From the entries below, reproduce exactly the line containing "[Open navigation menu] (669, 29)", the line containing "Libraries & Add-ons (206, 112)", and every line in between, with nothing added.

Source records:
● ● ●

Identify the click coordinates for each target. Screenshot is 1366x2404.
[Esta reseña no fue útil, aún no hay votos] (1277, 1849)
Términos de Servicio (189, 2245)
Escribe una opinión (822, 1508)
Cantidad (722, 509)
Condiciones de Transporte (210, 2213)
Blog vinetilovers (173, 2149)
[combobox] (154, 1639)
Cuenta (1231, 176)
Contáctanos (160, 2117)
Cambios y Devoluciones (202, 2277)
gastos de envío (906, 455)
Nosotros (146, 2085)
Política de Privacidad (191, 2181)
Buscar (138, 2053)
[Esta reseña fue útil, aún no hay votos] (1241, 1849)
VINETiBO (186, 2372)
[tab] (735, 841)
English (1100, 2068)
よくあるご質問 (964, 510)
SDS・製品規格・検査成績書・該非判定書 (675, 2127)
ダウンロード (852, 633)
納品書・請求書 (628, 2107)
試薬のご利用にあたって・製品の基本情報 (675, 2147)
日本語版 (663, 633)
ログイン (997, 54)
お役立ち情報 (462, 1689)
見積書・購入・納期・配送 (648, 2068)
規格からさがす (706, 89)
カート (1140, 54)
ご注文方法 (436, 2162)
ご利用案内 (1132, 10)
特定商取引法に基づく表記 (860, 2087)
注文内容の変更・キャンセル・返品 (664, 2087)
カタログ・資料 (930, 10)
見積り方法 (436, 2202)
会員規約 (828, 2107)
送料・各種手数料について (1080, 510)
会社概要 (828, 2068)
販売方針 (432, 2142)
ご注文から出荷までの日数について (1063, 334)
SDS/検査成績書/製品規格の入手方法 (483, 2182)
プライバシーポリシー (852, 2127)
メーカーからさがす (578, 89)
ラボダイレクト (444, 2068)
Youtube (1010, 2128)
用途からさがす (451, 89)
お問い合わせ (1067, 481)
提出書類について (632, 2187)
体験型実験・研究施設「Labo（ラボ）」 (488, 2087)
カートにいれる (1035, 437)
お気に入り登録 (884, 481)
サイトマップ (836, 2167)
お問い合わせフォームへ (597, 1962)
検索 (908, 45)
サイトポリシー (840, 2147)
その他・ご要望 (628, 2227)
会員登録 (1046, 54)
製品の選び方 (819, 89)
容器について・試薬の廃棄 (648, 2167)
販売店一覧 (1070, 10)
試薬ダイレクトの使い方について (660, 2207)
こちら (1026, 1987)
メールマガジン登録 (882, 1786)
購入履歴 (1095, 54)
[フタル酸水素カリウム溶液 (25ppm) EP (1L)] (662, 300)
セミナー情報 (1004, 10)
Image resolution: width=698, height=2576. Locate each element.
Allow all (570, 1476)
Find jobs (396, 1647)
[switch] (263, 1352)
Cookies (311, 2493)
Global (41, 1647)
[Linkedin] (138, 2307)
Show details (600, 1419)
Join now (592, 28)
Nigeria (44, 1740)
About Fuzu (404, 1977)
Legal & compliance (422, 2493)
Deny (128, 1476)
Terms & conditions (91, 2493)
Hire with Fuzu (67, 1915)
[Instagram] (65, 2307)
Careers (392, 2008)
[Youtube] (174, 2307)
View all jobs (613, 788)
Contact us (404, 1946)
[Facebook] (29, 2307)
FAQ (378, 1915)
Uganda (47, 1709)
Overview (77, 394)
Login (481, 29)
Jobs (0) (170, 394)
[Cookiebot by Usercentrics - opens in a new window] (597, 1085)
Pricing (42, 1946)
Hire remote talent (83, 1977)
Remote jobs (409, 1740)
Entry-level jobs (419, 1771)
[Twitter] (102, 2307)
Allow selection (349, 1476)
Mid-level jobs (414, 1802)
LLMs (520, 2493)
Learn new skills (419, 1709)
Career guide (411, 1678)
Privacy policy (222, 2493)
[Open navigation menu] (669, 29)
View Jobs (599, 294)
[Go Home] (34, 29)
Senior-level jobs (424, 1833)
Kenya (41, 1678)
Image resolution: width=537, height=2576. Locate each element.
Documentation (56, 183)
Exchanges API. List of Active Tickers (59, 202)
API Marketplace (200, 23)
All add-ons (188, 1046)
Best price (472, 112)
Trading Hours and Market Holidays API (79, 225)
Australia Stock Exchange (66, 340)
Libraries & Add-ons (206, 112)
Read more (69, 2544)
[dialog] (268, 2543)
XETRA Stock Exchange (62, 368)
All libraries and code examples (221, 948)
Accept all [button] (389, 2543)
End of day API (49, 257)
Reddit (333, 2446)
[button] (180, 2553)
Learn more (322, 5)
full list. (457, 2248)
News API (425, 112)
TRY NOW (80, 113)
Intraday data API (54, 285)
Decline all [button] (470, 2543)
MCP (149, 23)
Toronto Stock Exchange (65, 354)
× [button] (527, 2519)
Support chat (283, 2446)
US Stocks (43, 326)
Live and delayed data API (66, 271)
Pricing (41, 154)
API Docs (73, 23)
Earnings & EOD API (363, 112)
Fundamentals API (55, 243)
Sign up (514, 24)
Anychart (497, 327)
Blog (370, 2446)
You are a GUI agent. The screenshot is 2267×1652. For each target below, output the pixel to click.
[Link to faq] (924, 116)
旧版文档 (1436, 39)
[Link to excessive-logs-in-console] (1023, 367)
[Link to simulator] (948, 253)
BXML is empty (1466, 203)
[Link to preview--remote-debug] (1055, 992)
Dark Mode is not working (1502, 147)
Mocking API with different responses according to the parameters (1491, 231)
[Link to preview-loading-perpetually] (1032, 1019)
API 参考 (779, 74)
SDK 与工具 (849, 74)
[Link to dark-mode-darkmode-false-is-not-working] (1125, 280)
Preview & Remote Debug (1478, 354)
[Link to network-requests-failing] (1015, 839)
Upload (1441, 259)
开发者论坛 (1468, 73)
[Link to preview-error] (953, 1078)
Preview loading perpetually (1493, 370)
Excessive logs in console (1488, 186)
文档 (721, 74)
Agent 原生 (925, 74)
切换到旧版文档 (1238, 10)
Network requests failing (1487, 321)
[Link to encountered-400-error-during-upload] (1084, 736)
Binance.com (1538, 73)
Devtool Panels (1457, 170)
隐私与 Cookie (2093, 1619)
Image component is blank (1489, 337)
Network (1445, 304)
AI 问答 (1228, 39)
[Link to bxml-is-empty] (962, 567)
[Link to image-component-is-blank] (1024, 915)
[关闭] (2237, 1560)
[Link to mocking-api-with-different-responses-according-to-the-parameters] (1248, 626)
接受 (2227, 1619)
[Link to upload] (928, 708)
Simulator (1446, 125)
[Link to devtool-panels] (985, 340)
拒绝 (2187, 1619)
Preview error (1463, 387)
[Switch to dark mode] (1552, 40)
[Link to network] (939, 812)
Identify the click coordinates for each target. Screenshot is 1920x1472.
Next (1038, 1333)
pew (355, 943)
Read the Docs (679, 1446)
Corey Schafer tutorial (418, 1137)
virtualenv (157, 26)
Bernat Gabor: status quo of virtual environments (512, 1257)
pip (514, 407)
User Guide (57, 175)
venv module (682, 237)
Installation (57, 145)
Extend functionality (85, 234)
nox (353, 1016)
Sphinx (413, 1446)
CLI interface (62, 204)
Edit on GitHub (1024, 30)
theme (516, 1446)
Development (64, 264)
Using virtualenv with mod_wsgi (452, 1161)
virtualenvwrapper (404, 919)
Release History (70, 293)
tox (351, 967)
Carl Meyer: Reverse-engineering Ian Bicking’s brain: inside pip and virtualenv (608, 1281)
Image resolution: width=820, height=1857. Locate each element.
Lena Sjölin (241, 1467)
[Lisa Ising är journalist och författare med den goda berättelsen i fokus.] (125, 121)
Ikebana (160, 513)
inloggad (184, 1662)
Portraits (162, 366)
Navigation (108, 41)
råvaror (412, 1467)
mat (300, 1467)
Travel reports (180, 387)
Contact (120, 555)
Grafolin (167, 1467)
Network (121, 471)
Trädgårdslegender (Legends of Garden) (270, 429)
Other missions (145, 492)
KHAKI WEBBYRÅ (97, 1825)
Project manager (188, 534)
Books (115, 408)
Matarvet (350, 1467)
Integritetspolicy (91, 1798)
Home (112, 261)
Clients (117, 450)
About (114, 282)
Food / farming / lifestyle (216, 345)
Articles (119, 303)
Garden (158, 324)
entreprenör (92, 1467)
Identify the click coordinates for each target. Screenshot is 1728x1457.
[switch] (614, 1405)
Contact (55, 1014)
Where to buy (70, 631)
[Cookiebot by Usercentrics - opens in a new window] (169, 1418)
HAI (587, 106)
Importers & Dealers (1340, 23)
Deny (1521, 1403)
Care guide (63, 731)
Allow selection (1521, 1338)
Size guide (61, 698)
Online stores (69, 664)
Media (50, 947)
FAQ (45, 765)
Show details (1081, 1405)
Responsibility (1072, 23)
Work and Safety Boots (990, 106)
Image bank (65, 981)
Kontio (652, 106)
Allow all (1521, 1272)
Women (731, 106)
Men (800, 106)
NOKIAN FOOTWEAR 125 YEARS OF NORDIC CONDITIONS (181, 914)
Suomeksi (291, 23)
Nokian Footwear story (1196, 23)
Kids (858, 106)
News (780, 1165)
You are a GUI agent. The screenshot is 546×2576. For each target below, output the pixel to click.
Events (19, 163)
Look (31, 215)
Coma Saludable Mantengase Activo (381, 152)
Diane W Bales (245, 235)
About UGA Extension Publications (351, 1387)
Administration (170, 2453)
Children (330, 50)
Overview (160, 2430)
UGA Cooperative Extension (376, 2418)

● ● ●

[Exercise response]
[Open navigation menu] (669, 29)
View Jobs (599, 294)
[Go Home] (34, 29)
Senior-level jobs (424, 1833)
Kenya (41, 1678)
Image resolution: width=537, height=2576. Locate each element.
Documentation (56, 183)
Exchanges API. List of Active Tickers (59, 202)
API Marketplace (200, 23)
All add-ons (188, 1046)
Best price (472, 112)
Trading Hours and Market Holidays API (79, 225)
Australia Stock Exchange (66, 340)
Libraries & Add-ons (206, 112)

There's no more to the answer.